## Begin Records to process

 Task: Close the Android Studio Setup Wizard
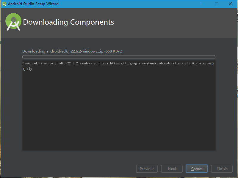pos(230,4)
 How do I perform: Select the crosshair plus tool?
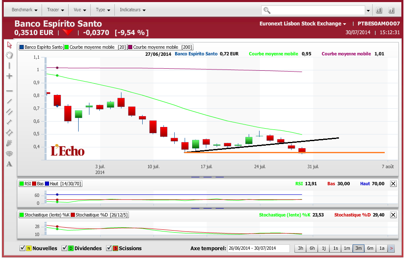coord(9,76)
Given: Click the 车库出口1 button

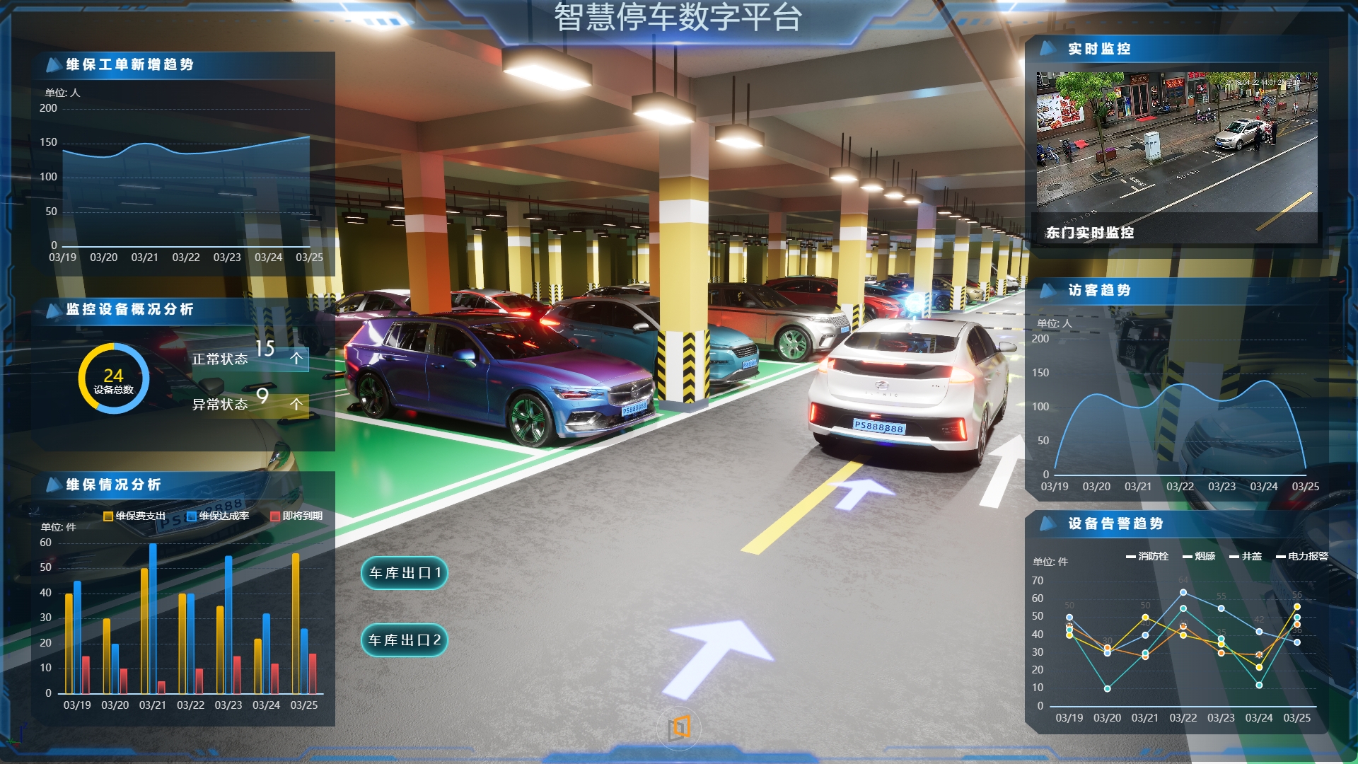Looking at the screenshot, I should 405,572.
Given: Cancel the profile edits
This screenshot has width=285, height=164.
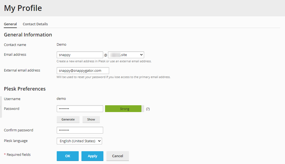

## End Records to process

== Requirements ==
Arrange every line of the material above as a JSON list of strings, one string per line, with blank lines skipped and the pictures left out.

== Exercise output ==
[
  " Task: Close the Android Studio Setup Wizard",
  "pos(230,4)",
  " How do I perform: Select the crosshair plus tool?",
  "coord(9,76)",
  "Given: Click the 车库出口1 button",
  "Looking at the screenshot, I should 405,572.",
  "Given: Cancel the profile edits",
  "This screenshot has width=285, height=164."
]